Looking back on your training, what is one thing you would do differently? What is the most important piece of advice you would give to current MSTP trainees?

“I would advise that students sample specialties broadly and early in their training. The curriculum and training at Vanderbilt has lots of strengths but we are not exposed to a lot of specialty fields like urology. For me, I enrolled in the Careers in Medicine programs to get exposure to urology. I started shadowing different specialties during my last year in graduate school, but didn’t do the CIM elective until the end of my third year in med school. This enabled me to figure out what I wanted to do, but I only figured this out by my final year of medical school training. The faculty at Vanderbilt are great and so willing to show students why they love what they do.”

 

In managing the demands brought on by residency training, how do you maintain a positive work-life balance?

“For me, becoming friends and getting to know the people in my whole intern class has been really helpful. Being able to spend time with them outside of the hospital has been really good because they are the ones that know the struggles of everyday life as an intern. At the same time, it is also important to have friends outside of medicine, and I try to maintain the friendships I made during my graduate school years here at Vanderbilt. You have to work to maintain these relationships. I would recommend finding a hobby that allows you to meet people outside of the hospital.”

 

What is the best part of residency? What is the most challenging aspect? What was the biggest surprise?

“The best part of residency is the people. And by this I mean my co-residents and faculty as well as my patients. You work close to 80-hour work weeks so you have to like, and really enjoy, the people that you work with. Surgical services are very much team-oriented, and learning from and working with other residents and attendings is often humbling but really rewarding. The patients are also great. Seeing patients come into the hospital sick but then be able to leave the hospital feeling better is such a rewarding and great feeling. It is not always easy to remember that taking care of patients is a privilege when things get busy and you get tired, but connecting with and getting patients better is why we do what we do.

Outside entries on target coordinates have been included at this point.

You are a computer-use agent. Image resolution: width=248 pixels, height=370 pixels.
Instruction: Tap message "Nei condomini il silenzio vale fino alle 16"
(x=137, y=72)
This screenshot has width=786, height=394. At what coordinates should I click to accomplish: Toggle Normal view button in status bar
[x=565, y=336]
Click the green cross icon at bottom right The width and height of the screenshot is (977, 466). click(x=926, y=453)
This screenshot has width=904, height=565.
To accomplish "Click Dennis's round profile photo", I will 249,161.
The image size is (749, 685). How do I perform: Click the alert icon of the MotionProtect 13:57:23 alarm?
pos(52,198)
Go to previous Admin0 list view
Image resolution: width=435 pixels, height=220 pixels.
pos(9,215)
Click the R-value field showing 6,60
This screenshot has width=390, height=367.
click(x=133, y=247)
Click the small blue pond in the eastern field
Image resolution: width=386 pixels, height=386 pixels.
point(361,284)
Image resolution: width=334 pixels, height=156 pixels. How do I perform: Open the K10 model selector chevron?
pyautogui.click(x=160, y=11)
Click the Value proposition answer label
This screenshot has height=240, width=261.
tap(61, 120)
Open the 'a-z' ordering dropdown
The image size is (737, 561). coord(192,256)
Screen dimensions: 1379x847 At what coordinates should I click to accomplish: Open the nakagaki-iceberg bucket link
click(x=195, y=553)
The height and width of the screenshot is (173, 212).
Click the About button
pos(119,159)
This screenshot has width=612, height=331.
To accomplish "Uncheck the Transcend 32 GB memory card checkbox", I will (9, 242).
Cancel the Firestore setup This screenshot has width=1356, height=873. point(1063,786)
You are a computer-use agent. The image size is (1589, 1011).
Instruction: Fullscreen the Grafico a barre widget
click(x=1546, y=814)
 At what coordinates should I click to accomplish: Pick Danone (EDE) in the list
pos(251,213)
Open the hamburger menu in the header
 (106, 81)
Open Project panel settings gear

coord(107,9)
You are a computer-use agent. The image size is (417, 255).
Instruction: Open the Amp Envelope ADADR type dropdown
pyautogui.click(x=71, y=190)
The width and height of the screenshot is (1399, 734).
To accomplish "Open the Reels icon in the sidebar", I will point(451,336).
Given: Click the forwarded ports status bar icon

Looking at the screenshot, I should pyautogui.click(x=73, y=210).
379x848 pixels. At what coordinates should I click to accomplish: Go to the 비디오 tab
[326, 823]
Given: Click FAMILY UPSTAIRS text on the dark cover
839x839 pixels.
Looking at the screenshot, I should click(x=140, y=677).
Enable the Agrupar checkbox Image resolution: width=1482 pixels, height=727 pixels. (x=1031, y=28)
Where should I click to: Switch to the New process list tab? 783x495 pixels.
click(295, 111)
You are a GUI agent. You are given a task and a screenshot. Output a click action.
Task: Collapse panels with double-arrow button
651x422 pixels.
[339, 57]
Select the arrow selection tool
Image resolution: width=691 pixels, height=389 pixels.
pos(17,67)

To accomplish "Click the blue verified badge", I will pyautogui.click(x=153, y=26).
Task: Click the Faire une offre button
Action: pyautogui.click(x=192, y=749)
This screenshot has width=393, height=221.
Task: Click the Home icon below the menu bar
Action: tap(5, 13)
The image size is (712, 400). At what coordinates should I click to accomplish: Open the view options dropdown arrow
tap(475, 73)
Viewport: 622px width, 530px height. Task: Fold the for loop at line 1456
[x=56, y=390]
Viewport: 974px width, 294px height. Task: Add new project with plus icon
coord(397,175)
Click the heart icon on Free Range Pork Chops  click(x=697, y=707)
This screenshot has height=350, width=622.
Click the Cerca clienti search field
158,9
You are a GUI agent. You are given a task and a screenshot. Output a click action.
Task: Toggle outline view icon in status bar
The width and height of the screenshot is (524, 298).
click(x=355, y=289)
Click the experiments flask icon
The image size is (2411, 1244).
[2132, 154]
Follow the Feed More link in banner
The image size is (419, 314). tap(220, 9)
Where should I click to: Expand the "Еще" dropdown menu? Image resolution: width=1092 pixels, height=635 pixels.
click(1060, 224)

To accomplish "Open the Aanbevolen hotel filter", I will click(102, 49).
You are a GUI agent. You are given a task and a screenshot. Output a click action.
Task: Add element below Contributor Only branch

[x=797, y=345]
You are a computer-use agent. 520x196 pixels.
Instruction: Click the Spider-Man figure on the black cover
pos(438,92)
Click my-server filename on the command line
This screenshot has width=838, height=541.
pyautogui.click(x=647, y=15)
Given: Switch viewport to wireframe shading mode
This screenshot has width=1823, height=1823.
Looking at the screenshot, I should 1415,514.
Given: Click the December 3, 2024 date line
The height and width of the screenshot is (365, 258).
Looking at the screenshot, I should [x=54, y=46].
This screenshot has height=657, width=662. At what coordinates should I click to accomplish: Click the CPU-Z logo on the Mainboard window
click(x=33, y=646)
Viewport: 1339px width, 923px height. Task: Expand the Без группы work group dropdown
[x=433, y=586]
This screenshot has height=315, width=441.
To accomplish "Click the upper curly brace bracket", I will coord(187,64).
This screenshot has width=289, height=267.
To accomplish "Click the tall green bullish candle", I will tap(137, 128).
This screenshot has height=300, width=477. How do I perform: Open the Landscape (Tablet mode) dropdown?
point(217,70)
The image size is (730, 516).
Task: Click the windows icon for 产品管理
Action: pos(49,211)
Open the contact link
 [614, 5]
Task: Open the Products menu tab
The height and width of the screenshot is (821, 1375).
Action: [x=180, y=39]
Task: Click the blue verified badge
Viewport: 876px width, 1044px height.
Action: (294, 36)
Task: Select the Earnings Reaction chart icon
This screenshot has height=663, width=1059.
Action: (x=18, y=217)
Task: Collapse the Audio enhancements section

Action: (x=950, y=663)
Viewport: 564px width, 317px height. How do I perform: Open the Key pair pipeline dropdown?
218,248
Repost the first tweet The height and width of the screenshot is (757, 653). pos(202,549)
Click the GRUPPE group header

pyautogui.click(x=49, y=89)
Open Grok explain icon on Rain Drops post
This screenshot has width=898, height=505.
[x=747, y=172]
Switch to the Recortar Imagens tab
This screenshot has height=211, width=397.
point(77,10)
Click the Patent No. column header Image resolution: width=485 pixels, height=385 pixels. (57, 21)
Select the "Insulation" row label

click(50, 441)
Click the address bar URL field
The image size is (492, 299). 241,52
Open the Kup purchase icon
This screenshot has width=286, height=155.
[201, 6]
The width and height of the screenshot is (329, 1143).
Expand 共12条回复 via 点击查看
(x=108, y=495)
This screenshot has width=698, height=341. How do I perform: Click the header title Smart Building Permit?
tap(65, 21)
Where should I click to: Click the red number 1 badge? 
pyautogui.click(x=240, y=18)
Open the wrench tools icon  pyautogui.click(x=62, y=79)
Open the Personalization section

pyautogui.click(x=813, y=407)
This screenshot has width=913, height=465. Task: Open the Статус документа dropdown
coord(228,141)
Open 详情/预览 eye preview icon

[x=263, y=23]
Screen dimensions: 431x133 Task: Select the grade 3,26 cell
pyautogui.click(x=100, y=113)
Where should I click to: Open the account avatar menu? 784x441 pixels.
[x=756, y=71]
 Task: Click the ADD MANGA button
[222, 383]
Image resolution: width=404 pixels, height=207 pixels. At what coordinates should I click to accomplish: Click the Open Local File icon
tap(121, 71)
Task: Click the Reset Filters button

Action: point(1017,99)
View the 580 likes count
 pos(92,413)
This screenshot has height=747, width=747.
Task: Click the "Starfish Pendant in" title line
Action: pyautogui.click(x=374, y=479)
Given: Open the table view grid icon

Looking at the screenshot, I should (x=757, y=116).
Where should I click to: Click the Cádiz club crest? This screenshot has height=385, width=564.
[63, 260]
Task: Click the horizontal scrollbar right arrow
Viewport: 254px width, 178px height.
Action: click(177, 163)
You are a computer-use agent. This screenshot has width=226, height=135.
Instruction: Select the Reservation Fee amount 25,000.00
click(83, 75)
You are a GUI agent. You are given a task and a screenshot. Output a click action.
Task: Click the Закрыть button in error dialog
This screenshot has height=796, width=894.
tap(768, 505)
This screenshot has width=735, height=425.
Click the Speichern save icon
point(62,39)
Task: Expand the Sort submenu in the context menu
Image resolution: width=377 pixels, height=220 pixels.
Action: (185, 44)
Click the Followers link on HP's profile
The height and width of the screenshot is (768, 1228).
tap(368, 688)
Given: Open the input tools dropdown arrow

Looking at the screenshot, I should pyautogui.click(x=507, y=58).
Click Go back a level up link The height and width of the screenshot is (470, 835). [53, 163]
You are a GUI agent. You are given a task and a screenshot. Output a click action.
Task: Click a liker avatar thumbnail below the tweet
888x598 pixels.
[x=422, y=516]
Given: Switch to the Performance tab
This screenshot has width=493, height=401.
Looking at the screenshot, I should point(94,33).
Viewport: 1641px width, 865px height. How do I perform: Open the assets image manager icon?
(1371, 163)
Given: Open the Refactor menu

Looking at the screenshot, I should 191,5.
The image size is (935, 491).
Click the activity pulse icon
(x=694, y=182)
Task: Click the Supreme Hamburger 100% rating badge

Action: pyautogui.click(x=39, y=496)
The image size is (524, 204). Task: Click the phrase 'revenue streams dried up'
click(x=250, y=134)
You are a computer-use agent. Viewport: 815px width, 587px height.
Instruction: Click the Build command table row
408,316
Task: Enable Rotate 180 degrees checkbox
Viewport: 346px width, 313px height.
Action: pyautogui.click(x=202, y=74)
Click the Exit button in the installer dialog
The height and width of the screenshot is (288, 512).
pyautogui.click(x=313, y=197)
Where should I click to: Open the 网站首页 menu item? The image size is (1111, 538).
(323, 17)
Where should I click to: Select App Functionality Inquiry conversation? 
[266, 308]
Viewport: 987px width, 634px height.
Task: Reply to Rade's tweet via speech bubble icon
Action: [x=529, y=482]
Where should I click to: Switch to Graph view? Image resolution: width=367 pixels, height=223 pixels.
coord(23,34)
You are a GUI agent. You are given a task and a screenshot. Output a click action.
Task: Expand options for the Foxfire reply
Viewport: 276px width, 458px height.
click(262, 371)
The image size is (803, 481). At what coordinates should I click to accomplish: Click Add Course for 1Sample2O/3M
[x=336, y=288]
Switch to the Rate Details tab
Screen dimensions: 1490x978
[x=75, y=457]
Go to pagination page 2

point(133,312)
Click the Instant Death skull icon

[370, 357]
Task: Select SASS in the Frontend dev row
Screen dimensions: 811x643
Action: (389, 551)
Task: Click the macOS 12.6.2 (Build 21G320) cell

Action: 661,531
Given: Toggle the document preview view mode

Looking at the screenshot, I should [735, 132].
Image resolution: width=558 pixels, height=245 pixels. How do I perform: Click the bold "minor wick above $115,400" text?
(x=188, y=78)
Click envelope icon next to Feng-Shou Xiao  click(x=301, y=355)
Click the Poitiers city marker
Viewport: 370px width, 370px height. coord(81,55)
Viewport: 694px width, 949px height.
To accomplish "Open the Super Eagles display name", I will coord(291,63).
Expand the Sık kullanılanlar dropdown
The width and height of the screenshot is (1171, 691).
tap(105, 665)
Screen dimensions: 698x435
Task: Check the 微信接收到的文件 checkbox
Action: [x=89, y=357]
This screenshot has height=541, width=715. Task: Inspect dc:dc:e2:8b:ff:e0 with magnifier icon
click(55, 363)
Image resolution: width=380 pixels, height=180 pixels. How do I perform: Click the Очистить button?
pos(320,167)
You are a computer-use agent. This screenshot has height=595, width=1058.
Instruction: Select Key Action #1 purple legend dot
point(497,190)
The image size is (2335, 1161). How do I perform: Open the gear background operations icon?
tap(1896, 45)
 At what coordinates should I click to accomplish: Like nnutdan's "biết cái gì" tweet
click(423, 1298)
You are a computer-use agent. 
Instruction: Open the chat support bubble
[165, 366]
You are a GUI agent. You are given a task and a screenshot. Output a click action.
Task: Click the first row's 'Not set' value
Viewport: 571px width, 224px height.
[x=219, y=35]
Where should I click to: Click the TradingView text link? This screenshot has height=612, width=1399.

The biggest challenge is the enormous amount of responsibility that you take on once you become a resident. As a medical student, you know that someone will be double-checking after you, but once you become a resident you become much more responsible. The transition to becoming a resident was a big one. But as MSTPs, we aren’t strangers to transitions. You undergo the med school to grad school transition and then back. You will go from being at the top of the game as a senior graduate student to being the med student trying to take as many notes as possible during rounds. It’s humbling. Then on match day you are on top of the world but once you start as an intern you are back to learning new things every day. The transition to residency means being responsible for other people’s lives. So you have to make sure that you are doing the right thing always. This means putting your pride aside and asking lots of questions.”

 

Do you think going through your residency that this experience is different for MD PhDs? If so, can you expand?

“I don’t think there is any difference in terms of technical skills or knowledge. MSTPs are older when we start residency and we have had more life experiences. But this doesn’t change how much we have to learn. I felt just as prepared as my co-residents who did not do PhDs. We all are learning so much day to day during residency. I think that completing a PhD helped me to be more persistent; you encounter times during your PhD when things don’t work out the way you want them to and you have to be resilient and keep moving forward until you find a solution.  This is similar to how residency works; we are always troubleshooting.”